Do community needs trump the rights of the owners to their property? For example, if a vacant land owner does not want to sell a piece of land needed for a community center, or refused to consider selling, would it be legal for the city government to seize that property for the center development through eminent domain ?
The premise is that since you own land and property, you have an obligation to the surrounding community.
Disregarding (for the purposes of the question) that it is not a proper function of government to be providing community centers -the only proper functions of government are to manage and fund the courts, police services and national defence- the expropriation of private property whether it be for a community center or a shopping mall is a violation of individual rights.
The "needs" of many, no matter if that need is determined by government or by a simple vote of the community, do not outweigh the rights of even a single person. This is the fundamental difference between a society formed and operating on the premise of individual rights and one operating on collectivized rights.
To say that a government or any other group has the right to take an individual's property away from him is to say that the government has rights with regard to property that the individual does not. The implications of which is that any person can be considered to be the property of the collective, and that premise makes slaves of us all.

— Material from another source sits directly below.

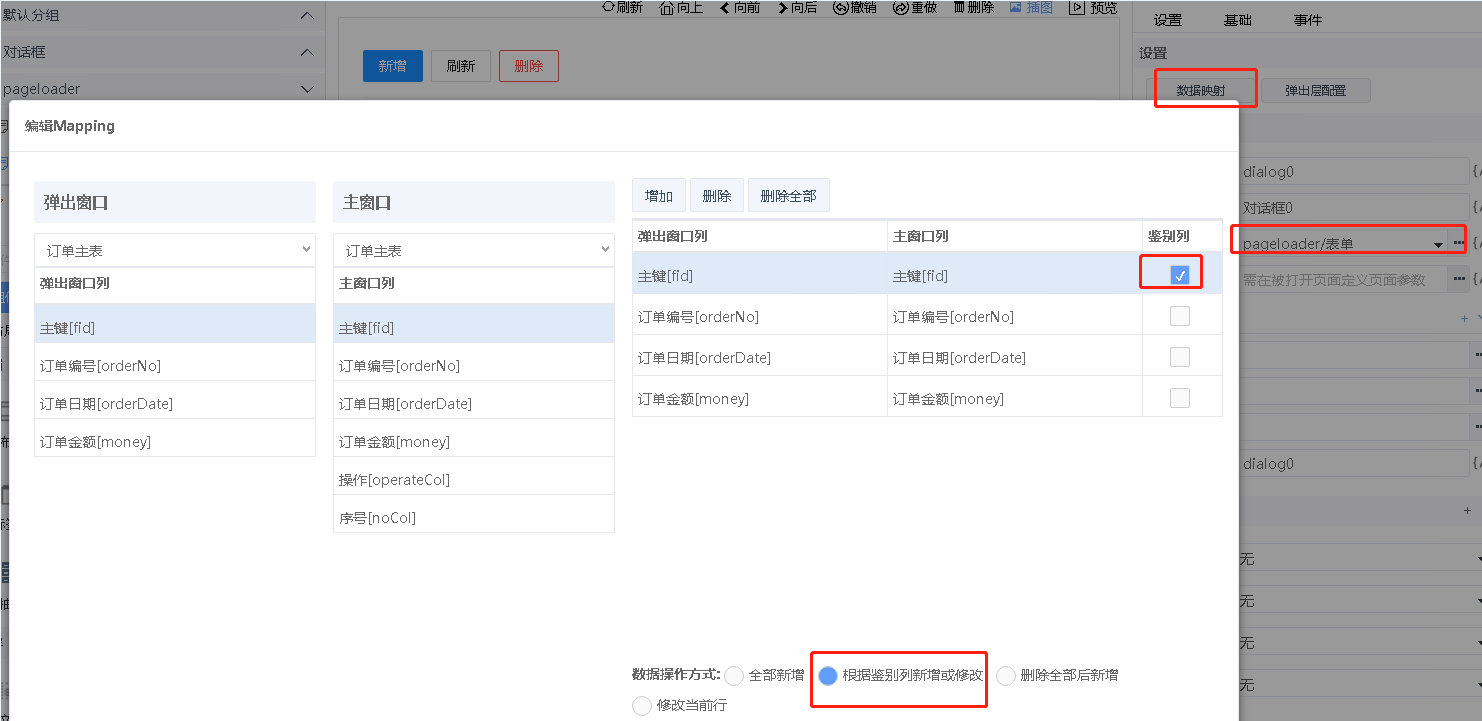Click the 删除 trash toolbar icon
1482x721 pixels.
[x=960, y=7]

Property rights are a corollary of the right to life. In suggesting the collective has the right to take an individual's property you are in effect saying that the individual has no right to his own life (the freedom to take all the actions required to support, the furtherance, the fulfilment and the enjoyment of his own life) if those desires conflict with the collective will of "government" or any similarly empowered gang or mob.
Note that it does not matter what the owner was doing with the property, it could have been nothing more than a fallow field or a vacant lot, regardless, the right to property is the right to own (in the most complete sense of that word), dispose of and use property be it intellectual or physical in any way you see fit.